Successful wealth transfer is becoming increasingly important now that one of history’s most significant asset handovers is underway. Baby boomers across North America are expected to pass down an estimated $30 trillion in assets to their heirs over the next three to four decades.
“The worst thing you can do is not have a plan,” said Joseph Sicchitano, senior vice president in charge of wealth planning and advice delivery for SunTrust Private Wealth Management. “People often put off planning because they are waiting for a perfect time to start. There is no perfect time, and there is no perfect plan.”
Between 2031 and 2045 alone, 10 percent of total wealth in the United States will change hands every five years, according to Accenture. To navigate this transition, Sicchitano said, families need a road map that is flexible enough to change as circumstances change.
He recommends that a family begin by taking an inventory of its assets, its liabilities and anything that could potentially go wrong.
Life is full of change and uncertainty, even for the very wealthy, Sicchitano said. “A well-designed, flexible wealth management plan is the best way to secure the family’s financial well-being no matter what happens,” he said.
Why Benefactors Worry
Hesitations about heirs’ preparedness for managing their wealth are the biggest obstacle preventing high-net-worth individuals (HNWIs) from initiating intergenerational wealth transfer planning, according to a SunTrust/Forbes Insights study.
Three-quarters of HNWIs surveyed said they didn’t start planning until they felt their heirs were ready or they saw a financial need.
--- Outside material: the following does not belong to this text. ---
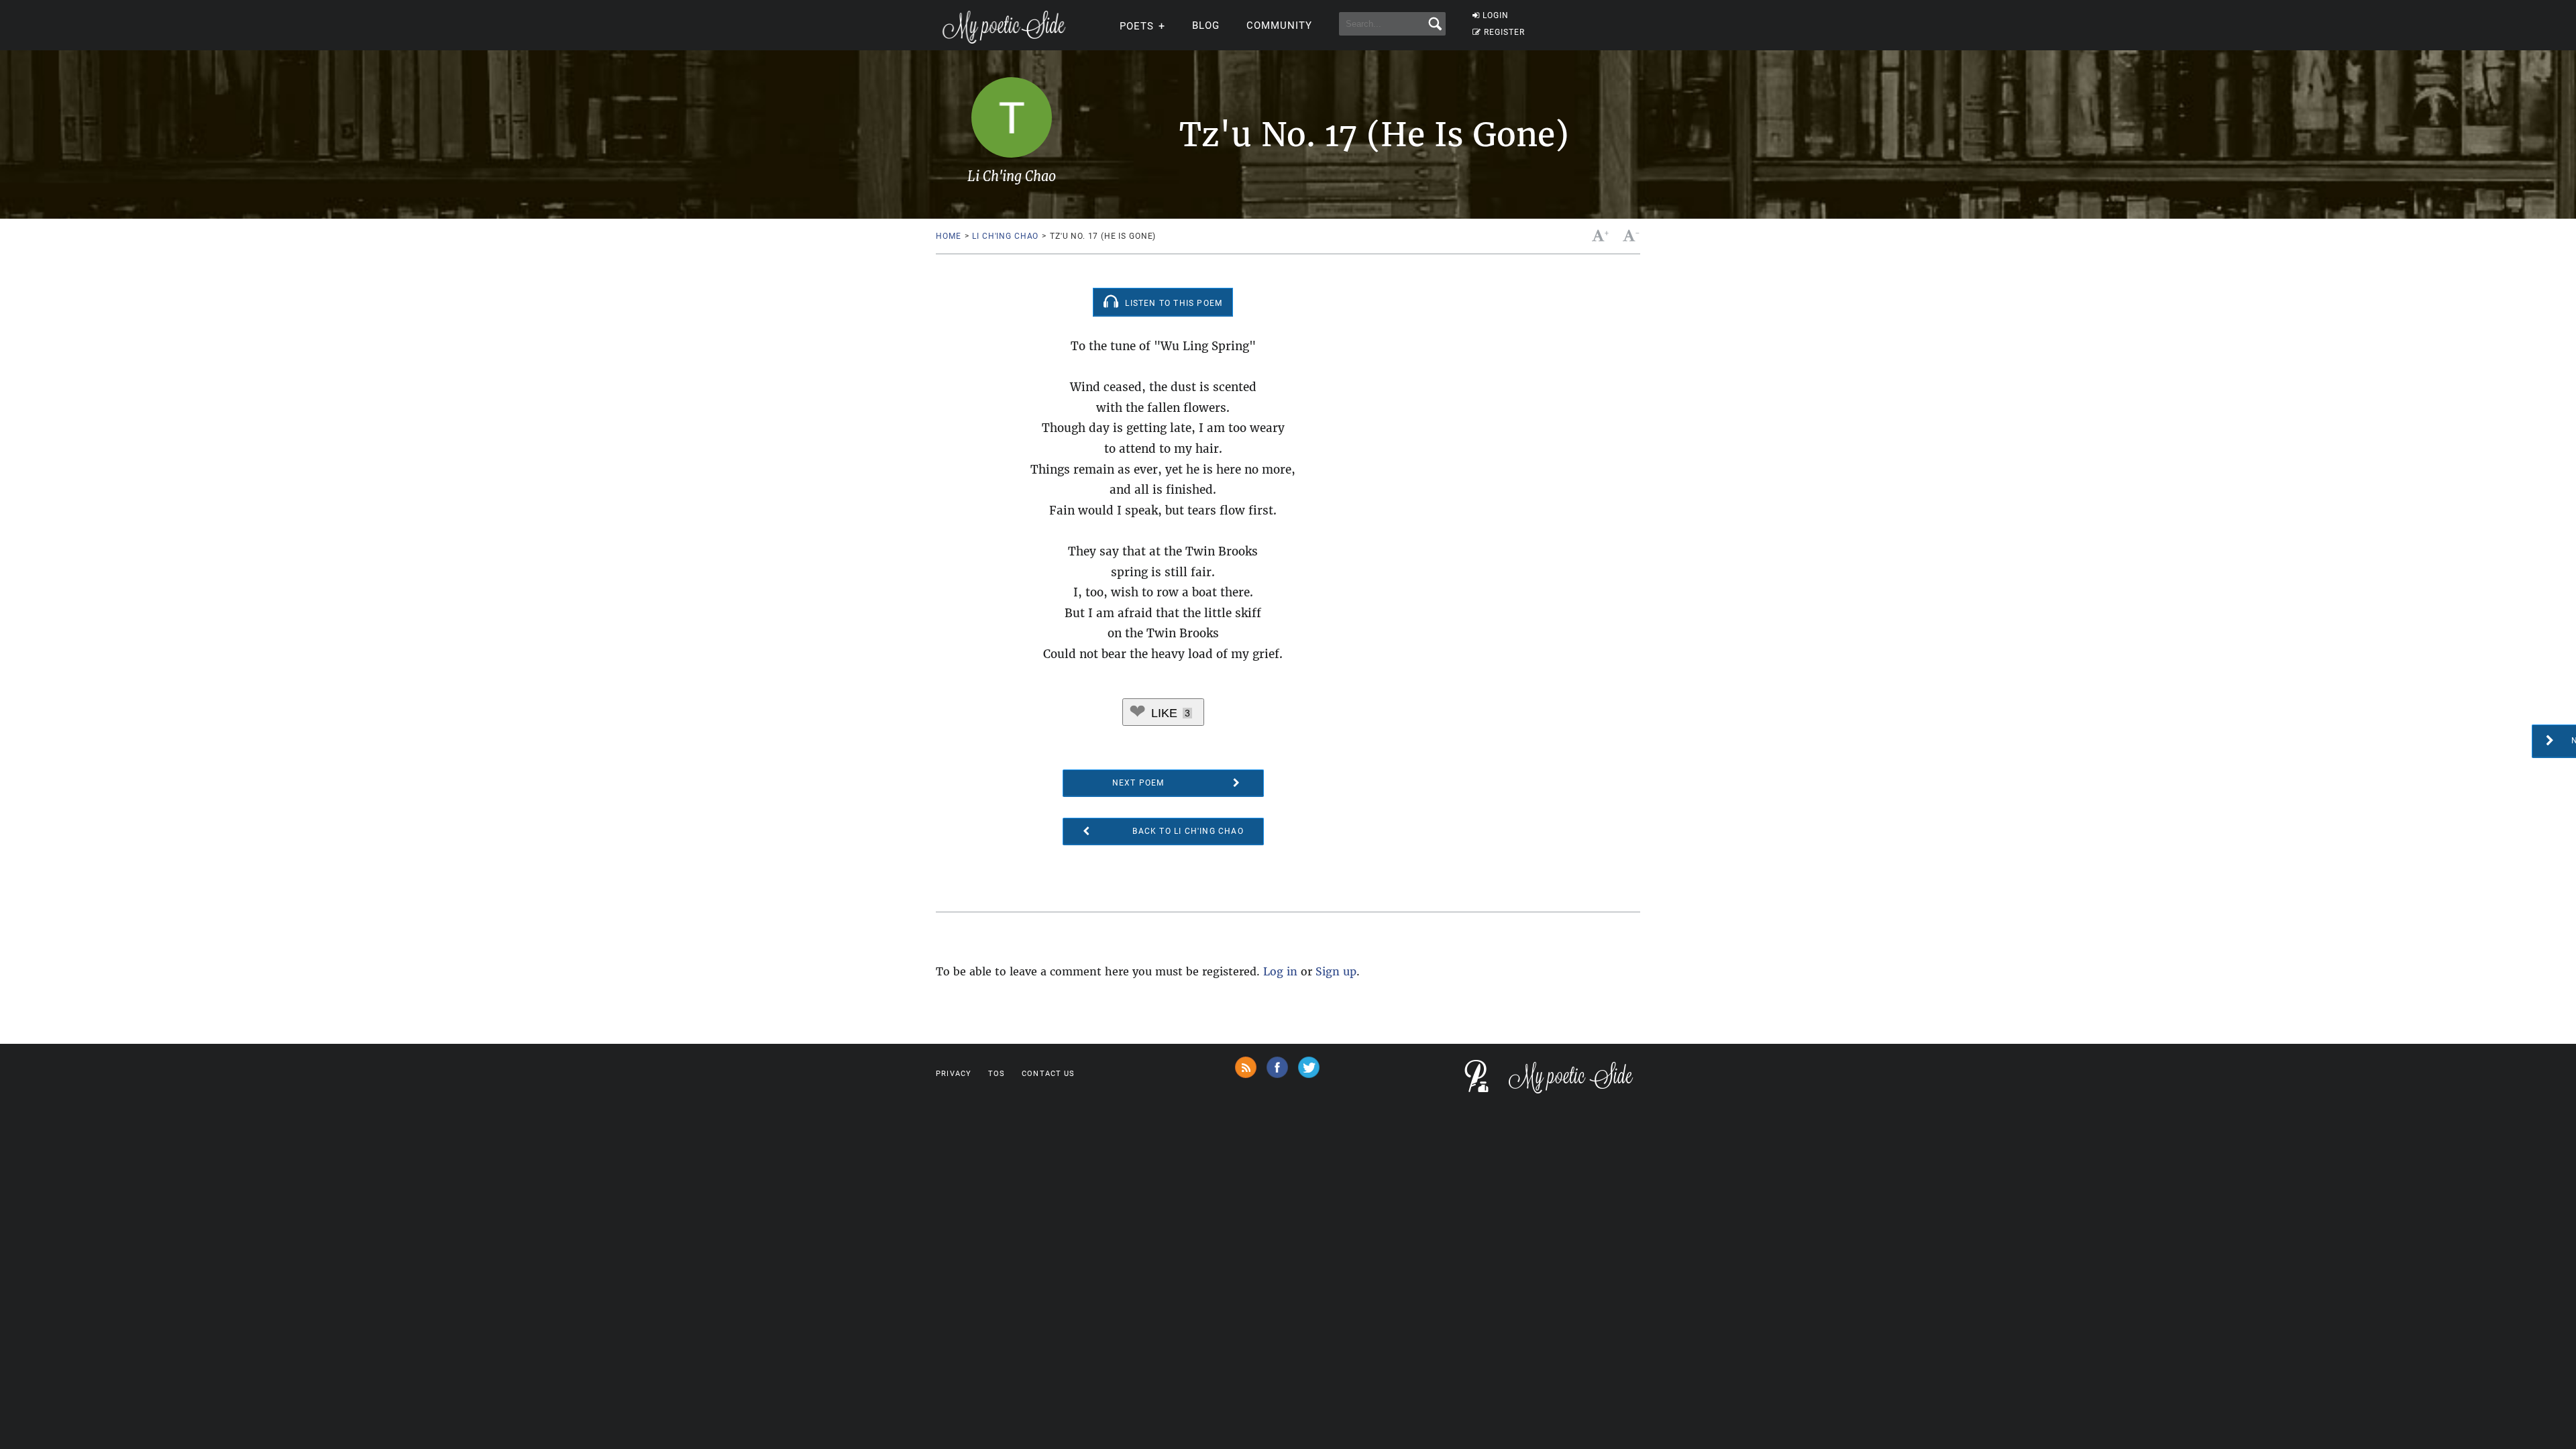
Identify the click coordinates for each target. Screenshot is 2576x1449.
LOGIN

But why wait?
Families should start talking with their heirs early in life to better prepare them to manage their incoming wealth, according to Stewart Koesten, a board member at the Investments & Wealth Institute. In fact, Koesten believes discussions should begin as soon as children are old enough to understand the conversation. He started talking with his kids about wealth management basics when they were 10 years old.
“The most successful families share their financial situation with their heirs when they are young and educate them about investing, goal setting, responsible spending and legacy planning — and that’s the best approach to securing the financial future of generations to come,” Koesten said.
Many benefactors start planning wealth transfers too late and need to improve communication between generations. According to the SunTrust/Forbes Insights survey, only 41 percent of HNWIs are “very confident” that their heirs have a wealth management plan. Fewer than a third encourage heirs to draft a long-term plan, to periodically review investment strategies or to hire a professional wealth manager.
“High-net-worth individuals often have conversations in their heads about their own situation, but many have not had this conversation with their heirs,” said Frank Goins, a client advisor with SunTrust Private Wealth Management.
Heirs Worry Too
Heirs also have room for improvement when it comes to planning, the SunTrust study shows. Nearly three-quarters of heirs say they have a “high or very high” interest in wealth management, but only 54 percent say they have a “high or very high” ability to perform it.
Also, while 59 percent of heirs say their priorities are using wealth to support their families and lifestyles and 53 percent cite preserving wealth with smart money management, only 17 percent say their benefactors have advised them about the importance of engaging an investment management professional.
Professional wealth managers can help beneficiaries manage their wealth, which in turn allows them to pass it down to future generations. “Historically, great wealth is often created in the first generation, but there’s a 90 percent chance the wealth will be greatly dissipated by the end of the third generation,” said Angelo Robles, founder and chief executive officer of the Family Office Association. When choosing a wealth manager, experts say, investors should seek out professionals with experience, skill, integrity and strong communication skills.
To sustain wealth, benefactors also need to share family values that extend beyond money, such as a commitment to entrepreneurship and to giving back. “If heirs understand that, they will do a better job of managing their wealth in the future and use some of it to benefit society,” Robles said.
One of the best ways to ensure a successful wealth transfer is to distribute inherited wealth over time, according to Goins. “This gives the beneficiary time to gain some real-life experience in managing wealth before they receive their full inheritance,” he said.
Start As Soon As Possible
For many benefactors, the most difficult step in transferring wealth is getting started.
Sicchitano recommends they figure out first how they want their children, and their children’s children, to benefit from the money they’re passing down. Then act on it.
To help heirs prepare to manage their future wealth, here are some steps to get started:
- Make wealth management and legacy planning part of the family culture so all decisions can be based on shared values and goals.
- Encourage heirs to take an active part in managing family investments.
- Regularly share information about your own financial situation.
- Share mistakes made and lessons learned — and how to avoid those mistakes.
- Teach heirs to periodically review investment strategies.
- Help heirs learn how to create a long-term wealth management plan.
- Consider hiring a professional wealth manager.
Managing wealth often seems daunting, Sicchitano said, but it can be quite simple if you let go of trying to make the process perfect and focus instead on effectively executing many of the basics.
“You must know yourself, identify your goals and develop a long-term wealth management plan, no matter how imperfect it may seem,” he said.